A South Dakota House committee is passing on legislation that removes collective bargaining for the state’s public universities.
Proponents say the bill will give universities more flexibility
Critics say the bill makes South Dakota’s conservative labor structure even more anti-union.
Currently, five other states don’t allow collective bargaining at their state universities. During public testimony of House Bill 1199, of the 3,500 eligible employees who are union eligible, only 122 are due paying members.
Supporters of the legislation say that lack of support is reason enough to remove collective bargaining.
But Jeremiah Murphy disagrees. He’s a lobbyist for South Dakota Education Association. Since South Dakota is a right to work state, he says those not paying dues are benefiting from union activity.
Murphy says the legislation is an attack on unions, because no one from the Board of Regents or universities testified against the bill.
“The ones who are supposedly tied down by this onerous agreement, they don’t seem to have any complaint,” Murphy says. “That is, all the parties to the agreement are comfortable with it. The attack is coming from the outside, that is people not familiar with the statue quo.”
Murphy says union contracts provide stability, and without that guarantee the costs for teachers will go up. He estimates that cost will get passed on to students.
But the prime sponsor, Speaker of the House Mark Mickelson, disagrees.
He says the bill sprang from his work last year to transfer the USD law school to Sioux Falls. That idea was rejected.

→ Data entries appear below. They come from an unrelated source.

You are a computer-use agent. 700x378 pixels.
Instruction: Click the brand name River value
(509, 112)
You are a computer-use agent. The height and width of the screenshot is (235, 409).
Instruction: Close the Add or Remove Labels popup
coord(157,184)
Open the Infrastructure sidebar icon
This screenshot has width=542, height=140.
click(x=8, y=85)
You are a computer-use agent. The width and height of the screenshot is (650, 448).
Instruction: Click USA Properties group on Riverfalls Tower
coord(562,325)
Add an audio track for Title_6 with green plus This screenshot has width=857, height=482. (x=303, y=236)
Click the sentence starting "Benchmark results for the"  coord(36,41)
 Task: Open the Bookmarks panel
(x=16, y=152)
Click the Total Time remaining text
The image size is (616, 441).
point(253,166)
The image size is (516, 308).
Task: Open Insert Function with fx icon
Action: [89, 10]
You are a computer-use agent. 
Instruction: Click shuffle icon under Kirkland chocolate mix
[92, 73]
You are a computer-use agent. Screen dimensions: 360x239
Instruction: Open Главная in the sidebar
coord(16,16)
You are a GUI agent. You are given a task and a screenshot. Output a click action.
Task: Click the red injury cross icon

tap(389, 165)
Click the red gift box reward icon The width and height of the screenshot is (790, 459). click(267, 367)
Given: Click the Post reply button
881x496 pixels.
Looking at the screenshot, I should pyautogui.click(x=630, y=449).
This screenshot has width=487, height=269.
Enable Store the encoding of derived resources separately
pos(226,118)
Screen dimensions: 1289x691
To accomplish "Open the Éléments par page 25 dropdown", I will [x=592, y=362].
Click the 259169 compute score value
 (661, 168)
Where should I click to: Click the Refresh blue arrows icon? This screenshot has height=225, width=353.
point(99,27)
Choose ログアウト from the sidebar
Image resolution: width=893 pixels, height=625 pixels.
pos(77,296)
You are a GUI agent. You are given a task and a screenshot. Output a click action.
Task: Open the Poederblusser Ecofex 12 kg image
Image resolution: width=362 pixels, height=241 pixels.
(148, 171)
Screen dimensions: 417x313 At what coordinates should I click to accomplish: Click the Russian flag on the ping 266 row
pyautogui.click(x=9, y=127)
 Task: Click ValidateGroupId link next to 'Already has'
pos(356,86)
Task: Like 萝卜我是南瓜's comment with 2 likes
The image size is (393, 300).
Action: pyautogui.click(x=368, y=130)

“Certainly my work with the law school brought the issue of nimbleness and ability to adapt to a market and how resistant the faculty was there to change. They have co-management rights so they have decided not to join the union, and I don’t wish to get into tenure and co-management rights of faculty," Mickelson says. "But I did want to send a message that says, ‘Listen, you guys are going to have to be open to change.’”
Mickelson says if universities don’t adapt, students will go out of state.
The bill passed on a 7 to 5 vote. Governor Dennis Daugaard signed a similar bill last year that banned collective bargaining for tech school teachers in South Dakota.